Vegan + Gluten-Free Chocolate Chip Pumpkin Loaf

A crisp fall afternoon is much more delightful with a freshly baked pumpkin loaf in the oven. This recipe comes from the delicious stacks of goodies at Minimalist Baker, with a couple of Ingrid's mods.

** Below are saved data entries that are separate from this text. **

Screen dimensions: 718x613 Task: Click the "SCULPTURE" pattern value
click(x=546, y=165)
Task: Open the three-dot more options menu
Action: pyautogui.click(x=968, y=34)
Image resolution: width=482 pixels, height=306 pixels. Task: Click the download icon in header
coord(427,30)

She uses coconut sugar (the original calls for brown sugar), and she adds a handful of dark chocolate chips.
Vegan + Gluten-Free Chocolate Chip Pumpkin Loaf
Ingredients:
- 1 1/2 batches flax eggs (1 1/2 Tbsp (10 g) flaxseed meal + 4 Tbsp (60 ml) water)
- 1/4 cup olive oil
- 1/4 cup maple syrup (or honey if not vegan)
- 3/4 cup pumpkin puree
- 2 Tbsp mashed ripe banana (primarily for binding)

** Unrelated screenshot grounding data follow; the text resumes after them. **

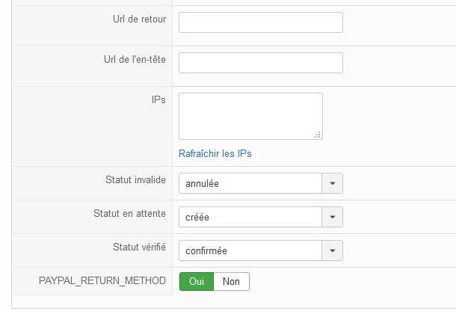Click the annulée selected value

click(202, 184)
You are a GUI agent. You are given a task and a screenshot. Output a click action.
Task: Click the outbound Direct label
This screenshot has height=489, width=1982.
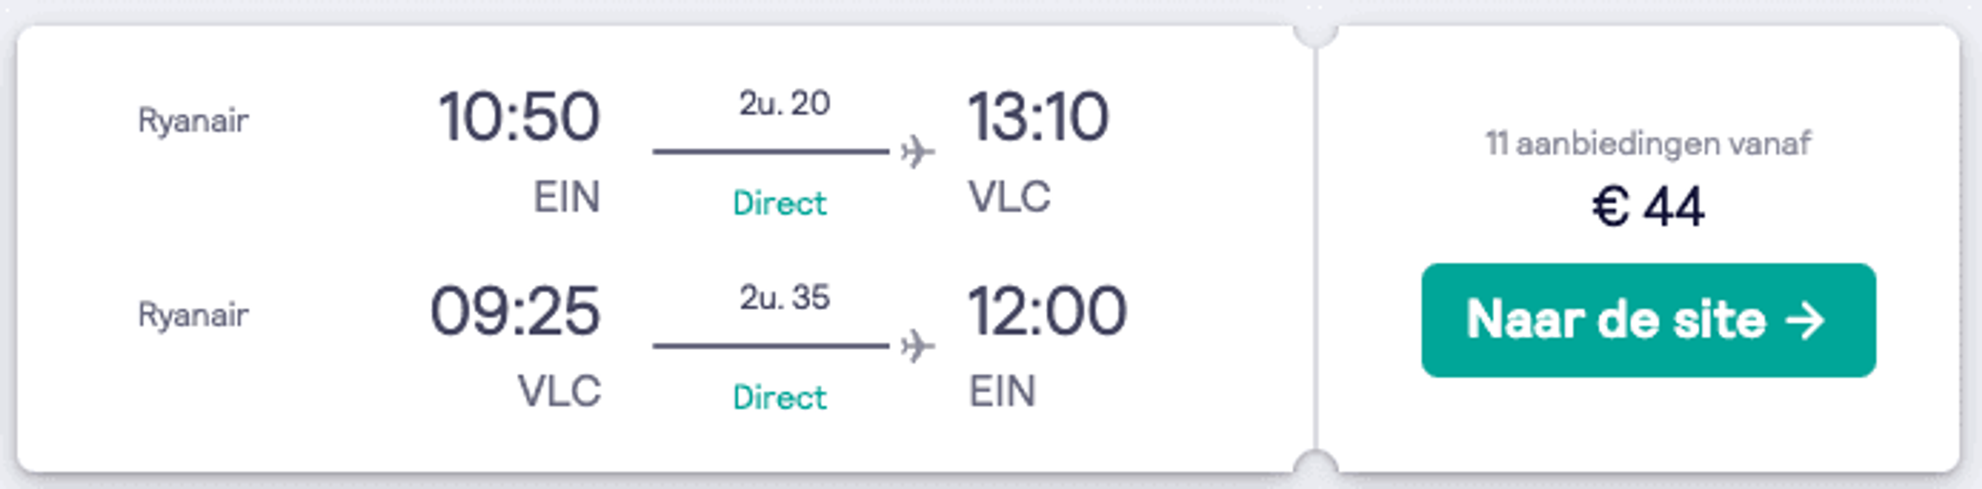(x=779, y=204)
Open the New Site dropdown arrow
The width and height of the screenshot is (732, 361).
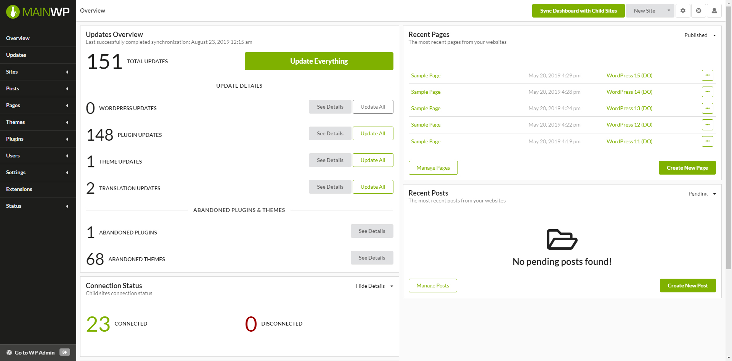click(x=669, y=11)
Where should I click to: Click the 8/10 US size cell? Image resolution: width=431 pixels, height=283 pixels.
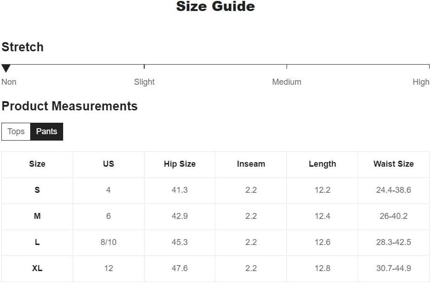coord(108,242)
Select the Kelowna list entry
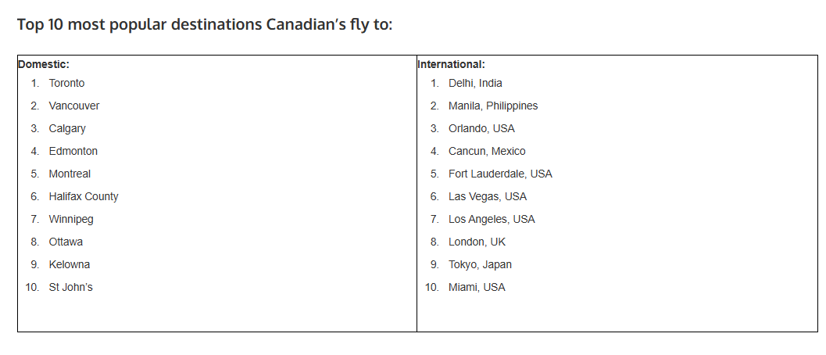826x355 pixels. point(70,264)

- 2/3 cup coconut sugar (plus more to taste)
- 1/2 tsp sea salt
- 2 tsp baking soda
- 1/2 tsp ground cinnamon
- 1 tsp pumpkin pie spice (plus more to taste)
- 1/2 cup water
- 1 heaping cup gluten-free rolled oats
- 1/2 heaping cup almond meal (ground from raw almonds)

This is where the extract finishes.